**Task instructions**
The answer is the line that contains "[Share on Twitter] (99, 572)" followed by every later line of the entries below, each repeated exactly, and nothing else.

[Screenshot grounding data]
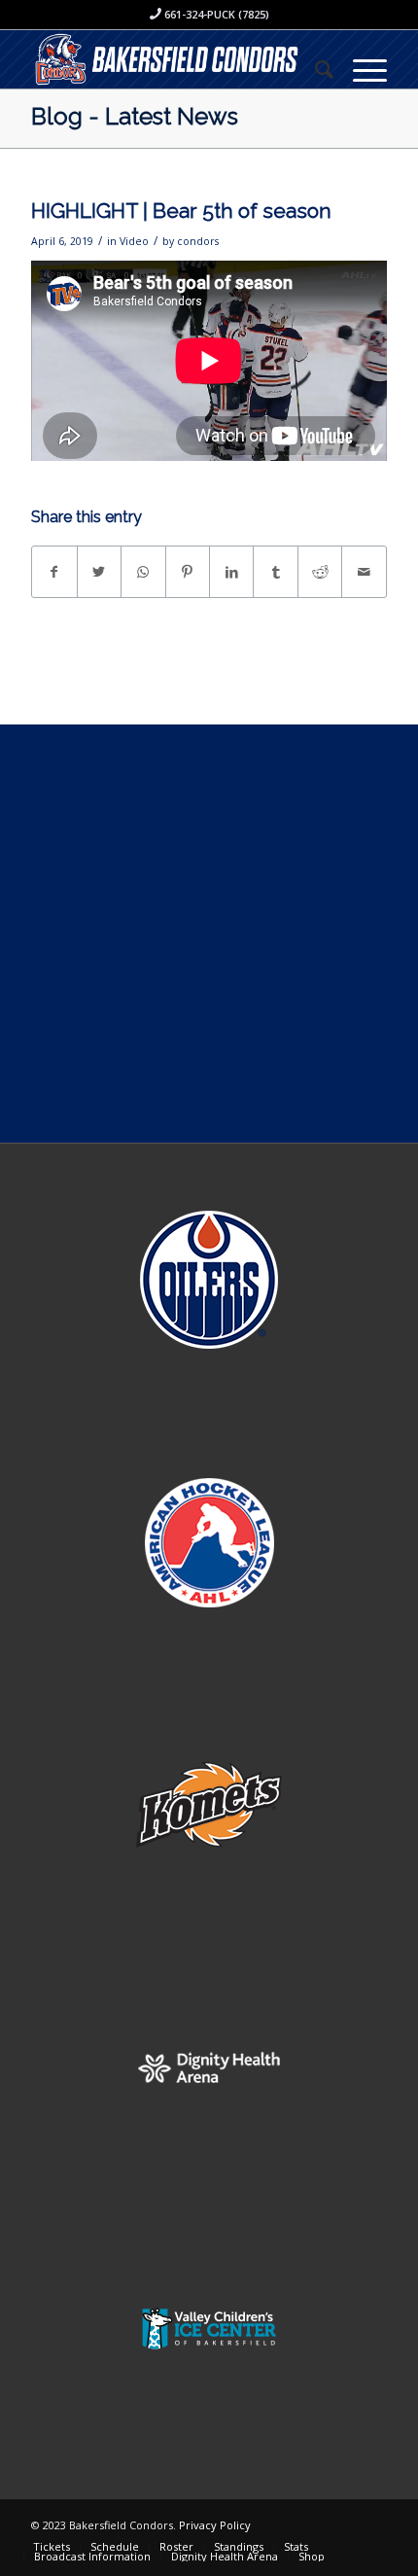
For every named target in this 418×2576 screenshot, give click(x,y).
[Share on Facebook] (54, 572)
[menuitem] (314, 69)
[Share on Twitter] (99, 572)
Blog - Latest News (134, 116)
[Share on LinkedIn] (231, 572)
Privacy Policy (215, 2525)
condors (198, 241)
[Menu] (360, 69)
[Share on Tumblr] (275, 572)
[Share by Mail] (363, 572)
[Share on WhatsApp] (143, 572)
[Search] (314, 69)
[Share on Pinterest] (187, 572)
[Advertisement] (209, 933)
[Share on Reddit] (319, 572)
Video (134, 241)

**Result for this exercise**
[Share on Twitter] (99, 572)
Blog - Latest News (134, 116)
[Share on LinkedIn] (231, 572)
Privacy Policy (215, 2525)
condors (198, 241)
[Menu] (360, 69)
[Share on Tumblr] (275, 572)
[Share by Mail] (363, 572)
[Share on WhatsApp] (143, 572)
[Search] (314, 69)
[Share on Pinterest] (187, 572)
[Advertisement] (209, 933)
[Share on Reddit] (319, 572)
Video (134, 241)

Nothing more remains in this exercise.